神戸の身代わり地蔵(消えた坊さん)
どんな伝承か
昔、ある家で難産に苦しむ妊婦がいた。母親の婆さんは、娘がこんなに苦しんでいるのに家が貧乏で産婆を呼ぶこともできないとおろおろするばかりで、見るに忍びず泣きながら家を飛び出し、村中を助けてくれと叫び回った。途中で出逢った坊さんが事情を聞いてくれ、一緒に行って拝んでやればすぐ無事に生まれると言うので、喜んで我が家へ急いだ。ところが宝泉寺のお地蔵さまのところまで来ると、坊さんは「もう大丈夫だから安心して帰れ」と言ってふっと消えてしまった。慌てて家に駆け戻ると出産は済み、娘の側に赤ん坊が安らかに寝息を立てていた。
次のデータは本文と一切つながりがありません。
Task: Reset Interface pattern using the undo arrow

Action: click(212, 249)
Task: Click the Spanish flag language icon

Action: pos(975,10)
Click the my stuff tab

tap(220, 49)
地蔵さまが身代わりになってくださったのかと、婆さんは手を合わせて拝んだという。
※伝承地の場所は必ずしも正確ではありません
出典の文献について
川口市史 民俗編――伝説(川口市(編)・川口市史・自治体史(民俗))
『川口市史 民俗編』第4章所収の伝説。埼玉県川口市に伝わる自然・神社・地蔵・観音・薬師の伝説と命名由来を採録する。